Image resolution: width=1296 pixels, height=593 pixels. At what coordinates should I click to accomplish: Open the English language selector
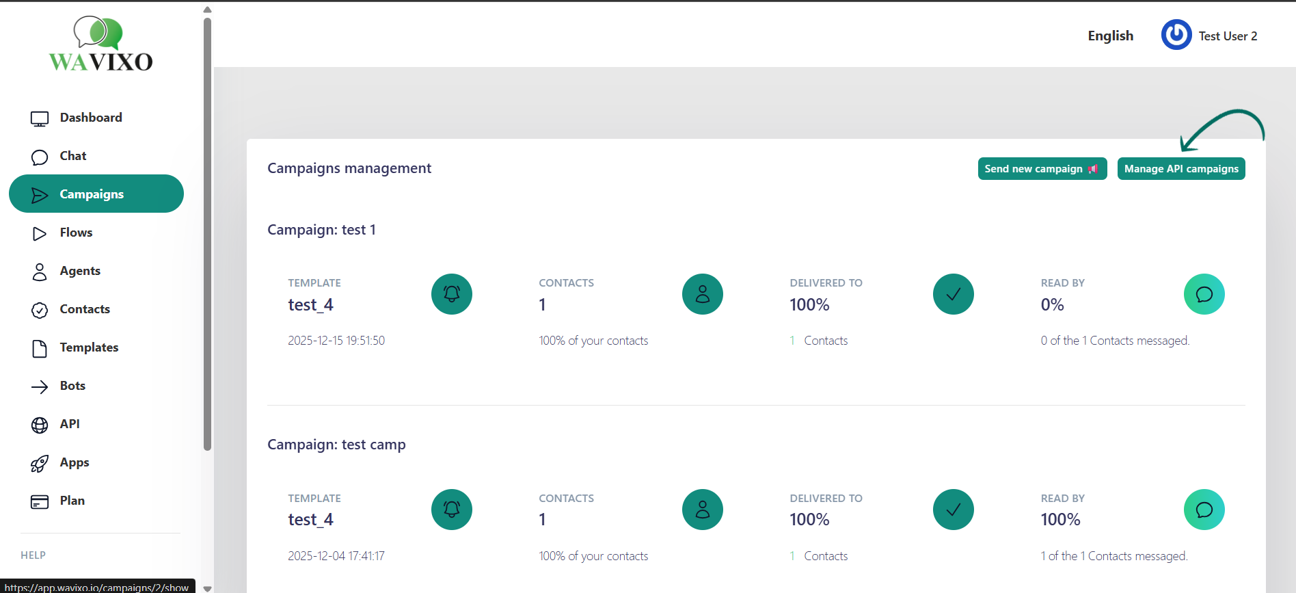(x=1110, y=36)
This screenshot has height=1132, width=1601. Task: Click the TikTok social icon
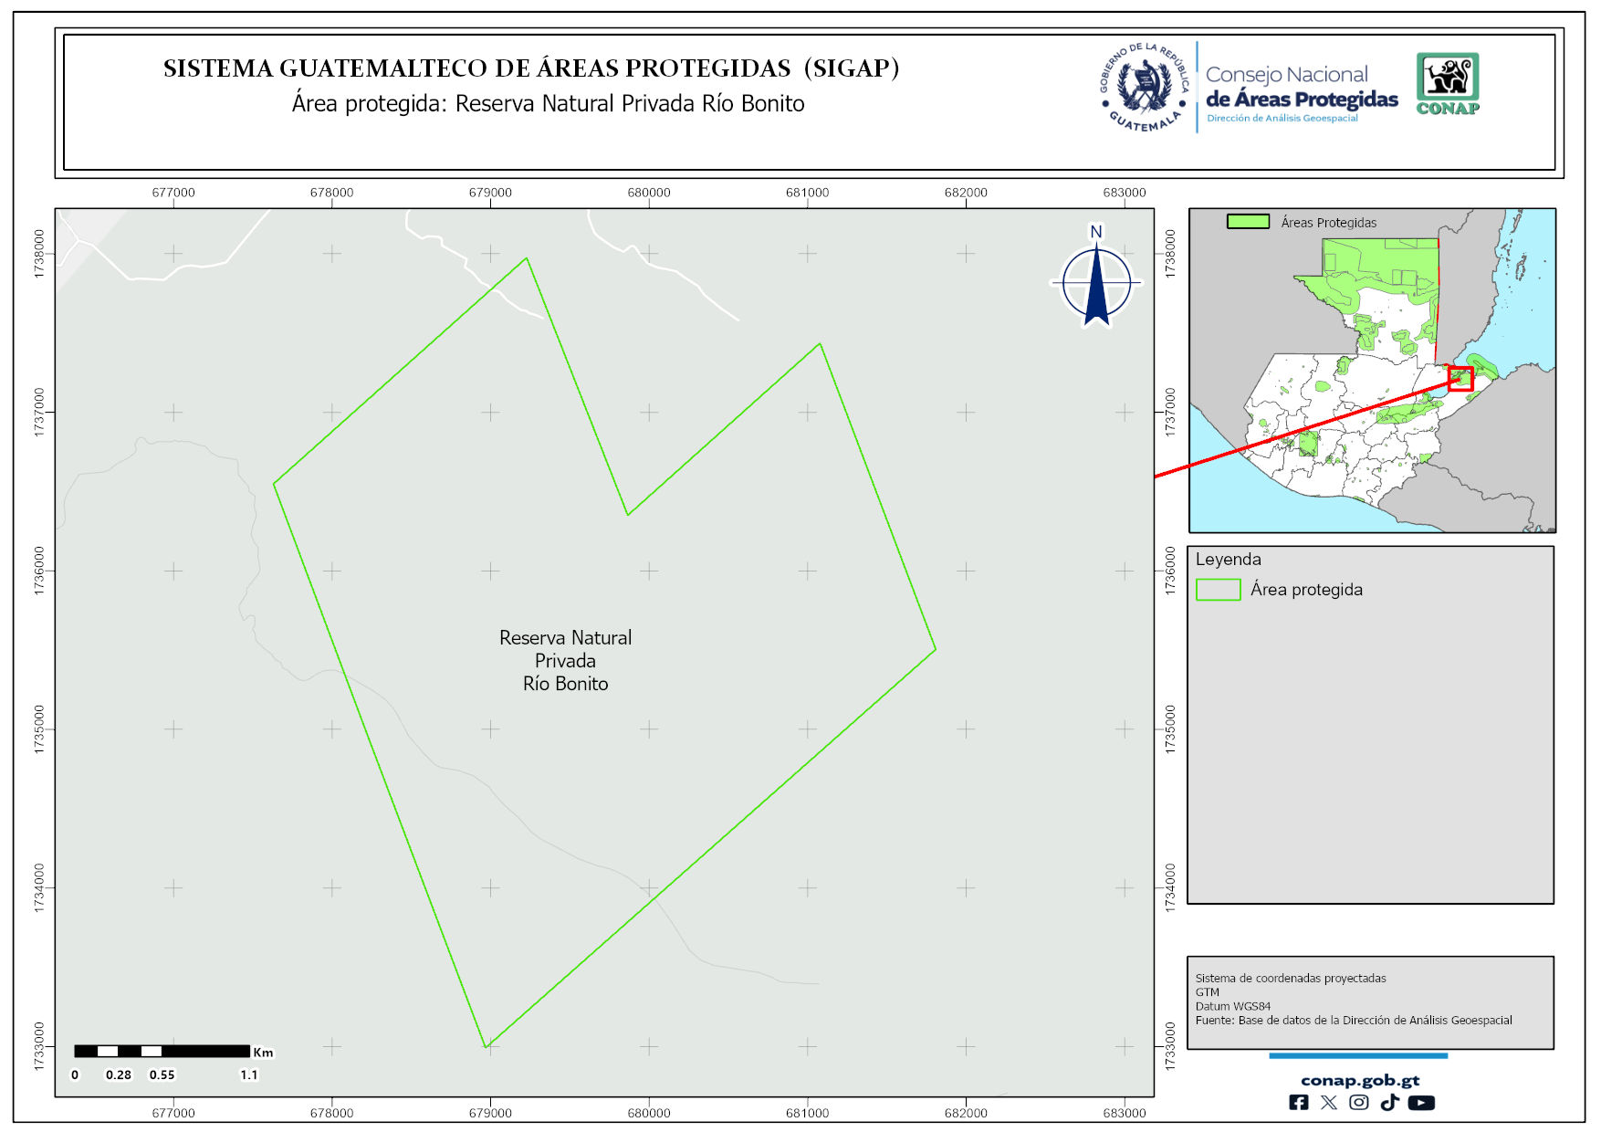click(1389, 1103)
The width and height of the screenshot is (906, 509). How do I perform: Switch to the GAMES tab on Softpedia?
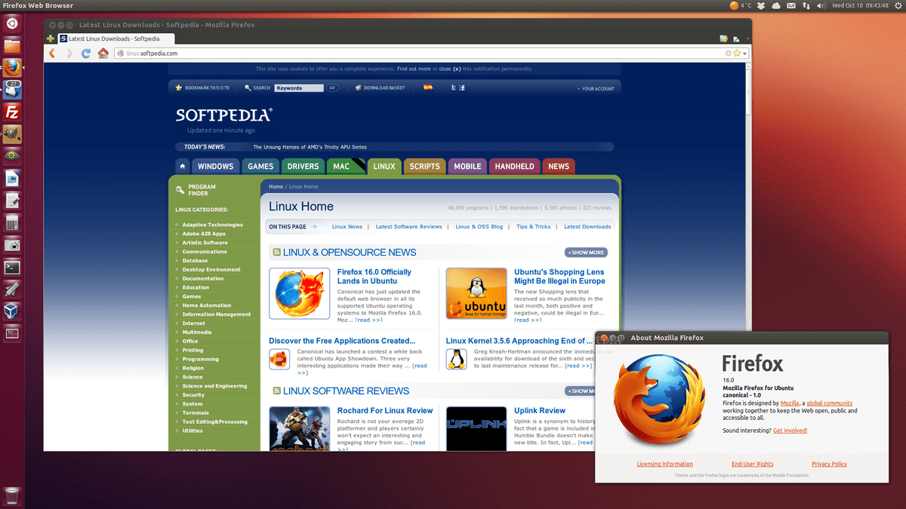(260, 166)
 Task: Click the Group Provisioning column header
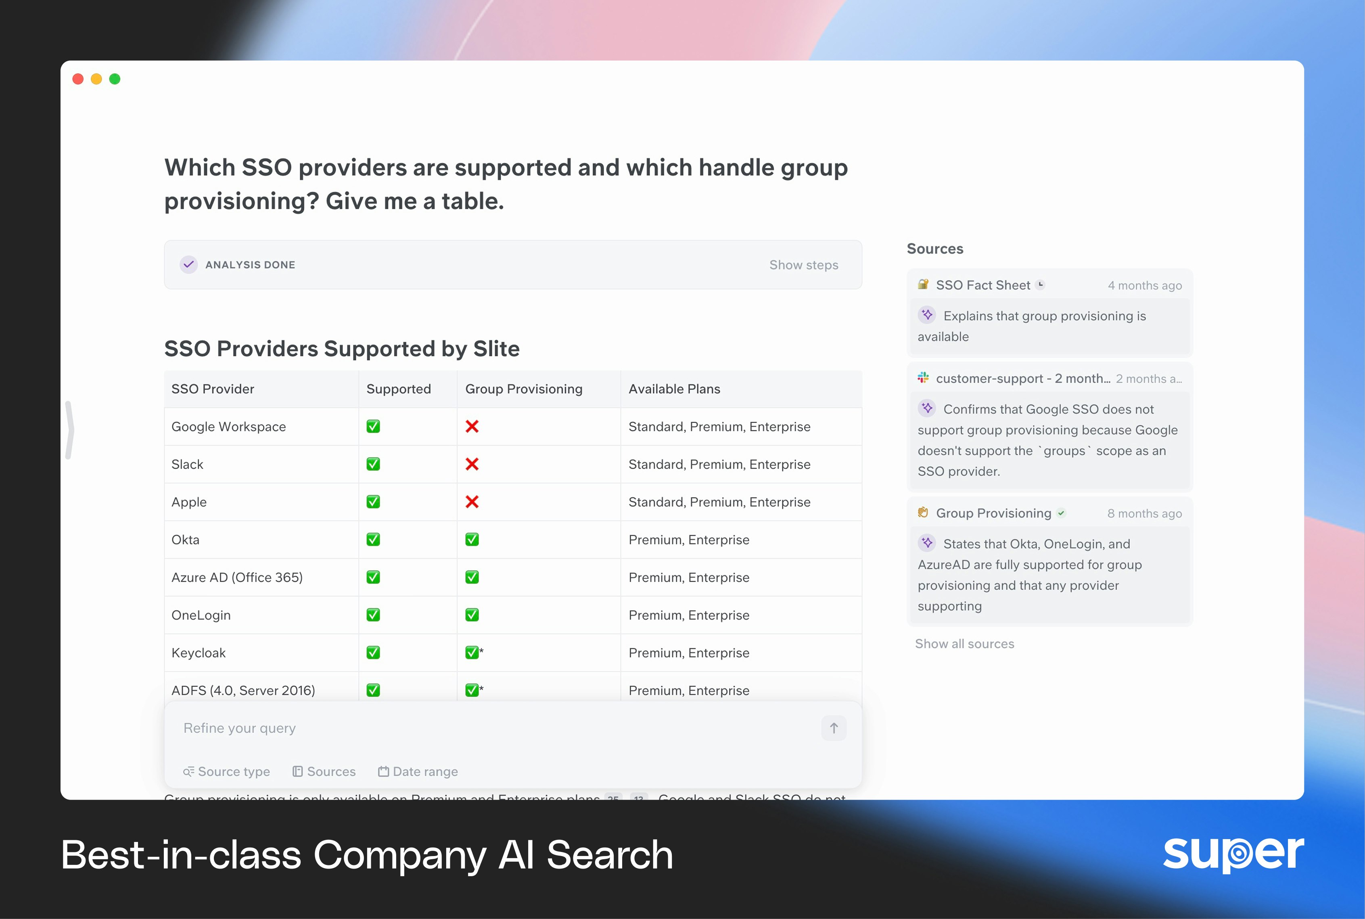pos(524,389)
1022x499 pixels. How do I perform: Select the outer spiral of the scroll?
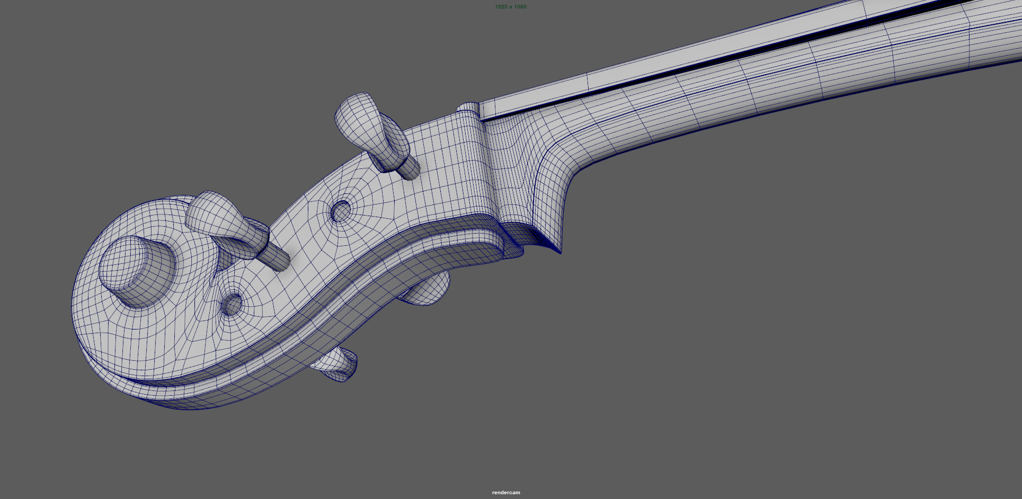pos(106,339)
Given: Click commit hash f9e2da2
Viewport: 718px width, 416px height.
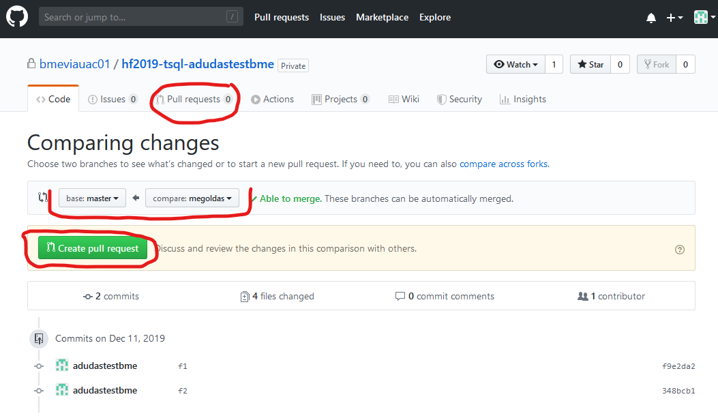Looking at the screenshot, I should point(680,366).
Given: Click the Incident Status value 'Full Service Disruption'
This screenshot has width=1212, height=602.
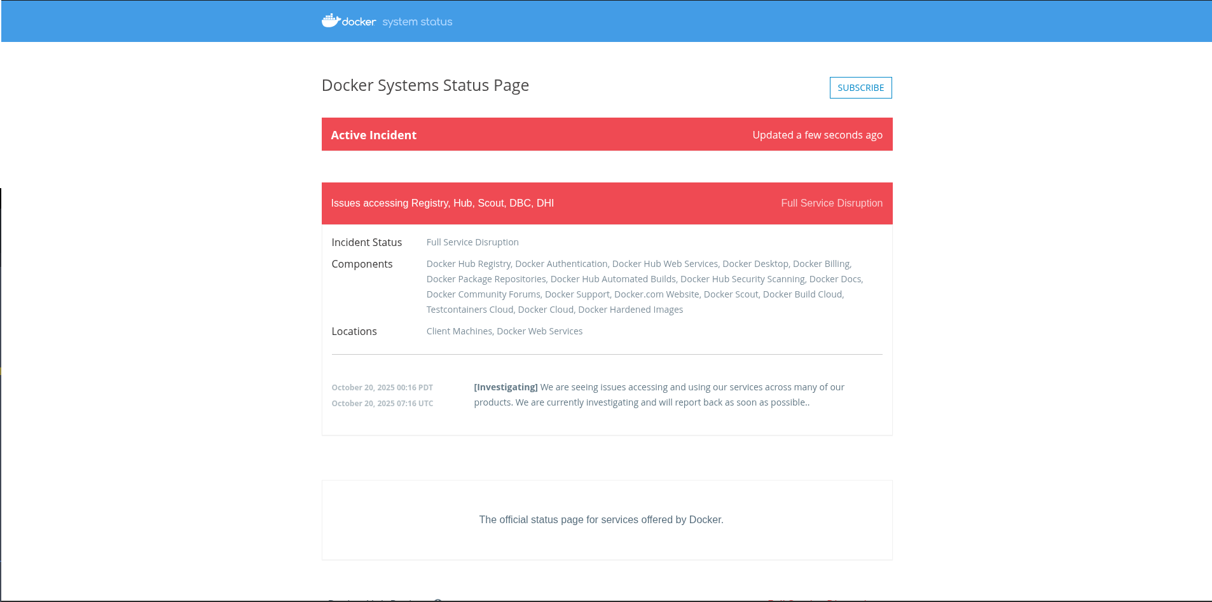Looking at the screenshot, I should [472, 242].
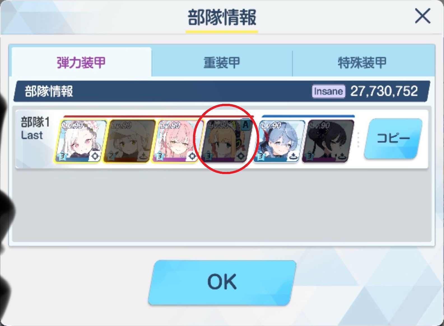Screen dimensions: 444x326
Task: Select the 部隊1 Last label
Action: tap(35, 128)
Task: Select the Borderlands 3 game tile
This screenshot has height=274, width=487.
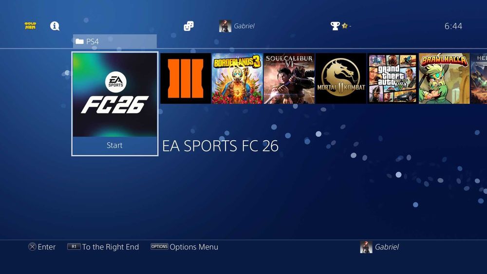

To do » Go through the data above and return each line containing the string "Given".

Exercise answer »
Given: Click commit hash f9e2da2
Given: Click the Incident Status value 'Full Service Disruption'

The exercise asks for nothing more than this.